Biomarker-based strategy for early discontinuation of empirical antifungal treatment in critically ill patients: a randomized controlled trial
Purpose The aim of this study was to determine the impact of a biomarker-based strategy on early discontinuation of empirical antifungal treatment. Methods Prospective randomized controlled single-center unblinded study, performed in a mixed ICU. A total of 110 patients were randomly assigned to a strategy in which empirical antifungal treatment duration was determined by (1,3)-β- d -glucan, mannan, and anti-mannan serum assays, performed on day 0 and day 4; or to a routine care strategy, based on international guidelines, which recommend 14 days of treatment. In the biomarker group, early stop recommendation was determined using an algorithm based on the results of biomarkers. The primary outcome was the percentage of survivors discontinuing empirical antifungal treatment early, defined as a discontinuation strictly before day 7. Results A total of 109 patients were analyzed (one patient withdraw consent).
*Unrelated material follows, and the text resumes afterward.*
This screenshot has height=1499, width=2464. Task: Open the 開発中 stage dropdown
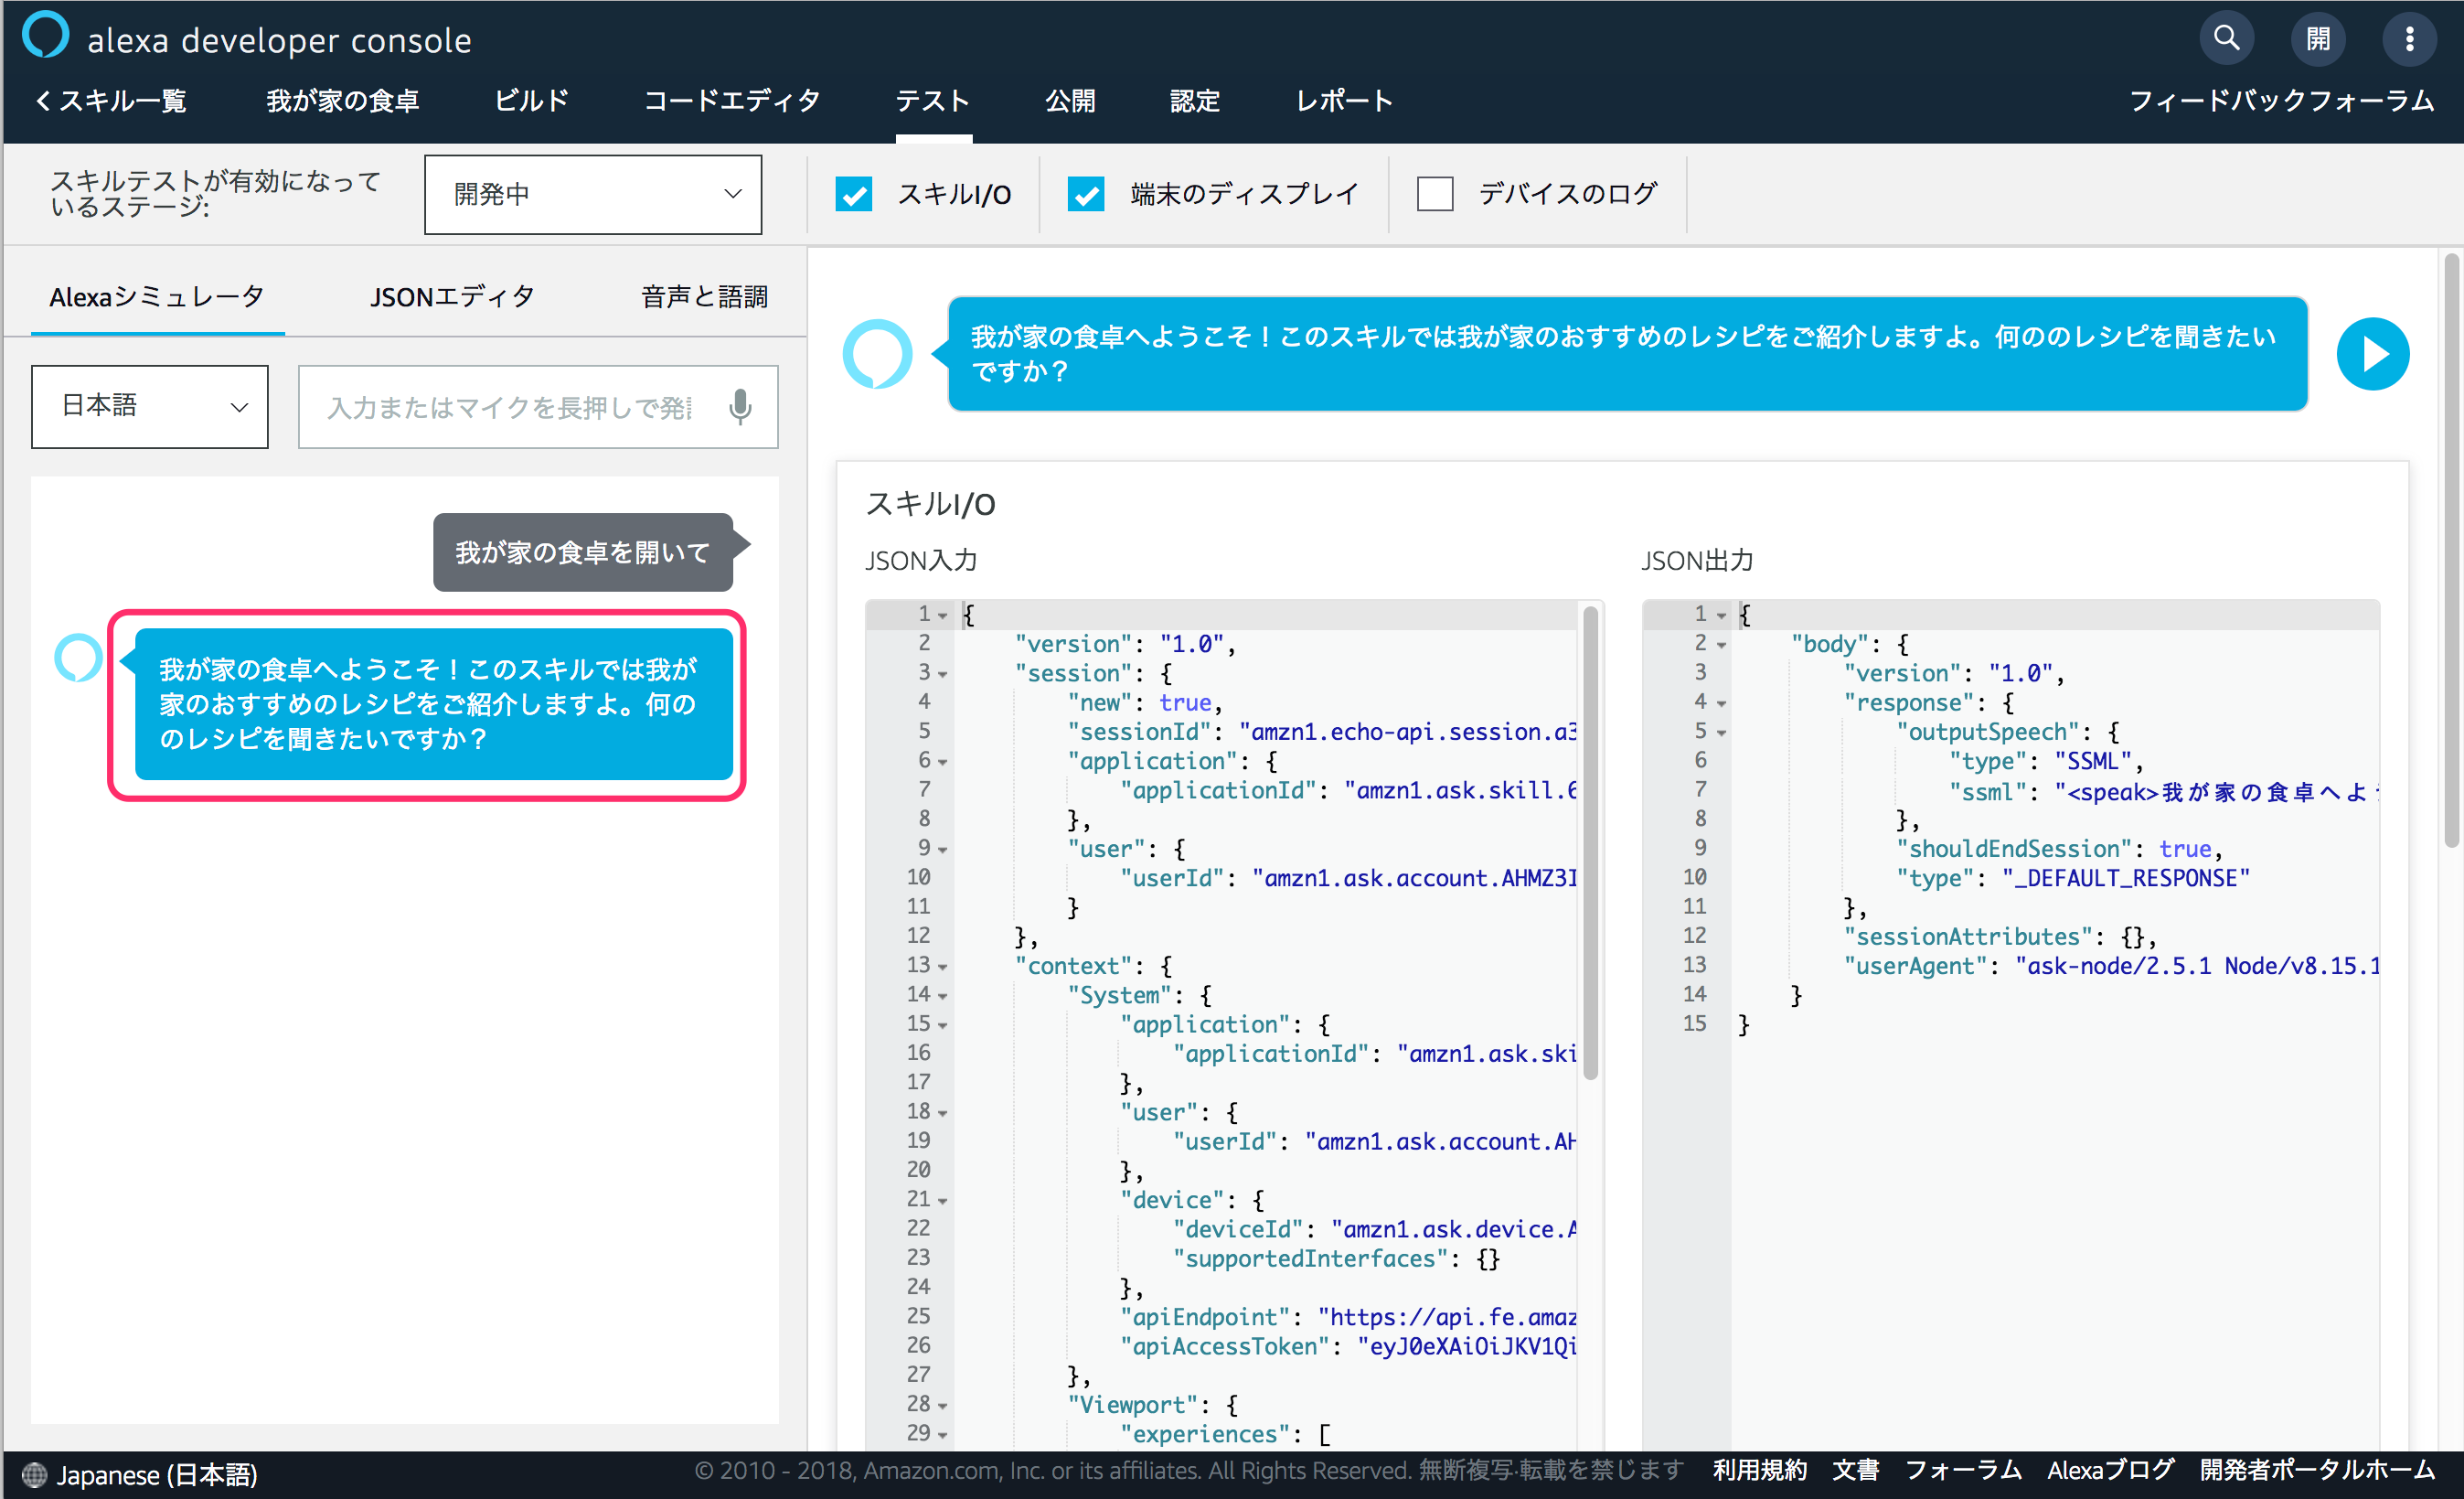pos(592,194)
Empirical antifungal treatment was discontinued early in 29 out of 54 patients in the biomarker strategy group, compared with one patient out of 55 in the routine strategy group [54% vs 2%, p  < 0.001, OR (95% CI) 62.6 (8.1–486)]. Total duration of antifungal treatment was significantly shorter in the biomarker strategy compared with routine strategy [median (IQR) 6 (4–13) vs 13 (12–14) days, p  < 0.0001). No significant difference was found in the percentage of patients with subsequent proven invasive Candida infection, mechanical ventilation-free days, length of ICU stay, cost, and ICU mortality between the two study groups. Conclusions The use of a biomarker-based strategy increased the percentage of early discontinuation of empirical antifungal treatment among critically ill patients with suspected invasive Candida infection. These results confirm previous findings suggesting that early discontinuation of empirical antifungal treatment had no negative impact on outcome. However, further studies are needed to confirm the safety of this strategy. This trial was registered at ClinicalTrials.gov, NCT02154178.